1892, Avril. — A un publiciste du journal “Le Jour”.

L’appréciation que vous avez formulée sur mes ouvrages, à l’occasion de l’Exposition des Peintres-Graveurs m’est agréable vivement. Vous êtes le premier à signaler, enfin, qu’ils ont au moins le mérite d’être constitués selon les lois de la nature même.

Je vous avoue que de tels travaux, condamnés forcément à des inégalités de facture, à des tâtonnements, à cause de leur source diffuse, qui est, en somme, un idéal indéterminé, ces travaux ne soutiendraient pas deux fois l’analyse s’ils n’étaient pas façonnés selon les lois de la vie du monde extérieur.

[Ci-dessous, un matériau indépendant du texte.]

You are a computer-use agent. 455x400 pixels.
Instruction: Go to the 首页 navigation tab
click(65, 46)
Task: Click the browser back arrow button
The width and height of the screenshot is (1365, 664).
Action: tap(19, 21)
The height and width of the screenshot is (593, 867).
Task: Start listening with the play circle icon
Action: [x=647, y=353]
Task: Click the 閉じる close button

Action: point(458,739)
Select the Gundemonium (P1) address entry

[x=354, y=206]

Je crois avoir été toujours peintre, sensitivement peintre, surtout dans les fusains et lithographies, et même avoir montré quelquefois le goût des substances. Si non, tout ce que j’ai fait ne vaut rien.

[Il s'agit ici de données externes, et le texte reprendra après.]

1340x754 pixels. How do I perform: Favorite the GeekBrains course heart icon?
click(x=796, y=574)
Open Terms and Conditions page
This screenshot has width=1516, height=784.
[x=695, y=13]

Ceux qui, par leurs écrits ou leurs dires, ont révélé ce que leur suggère à l’esprit ce qu’il apparaît de mystérieux m’ont donné de l’étonnement et la surprise de choses venues hors de moi, à l’insu de ma volonté. Mais vous m’attribuez heureusement le « tact des valeurs ». Or, elles sont pour nous, sans vous les définir, une des ressources du visible, et l’appui le plus solide de notre art dans sa réalisation. En affirmant ce que vous m’attribuez là, vous allez droit au cœur d’un ouvrier qui, depuis longtemps, croit avoir rendu son rêve sensible par ce simulacre du vrai.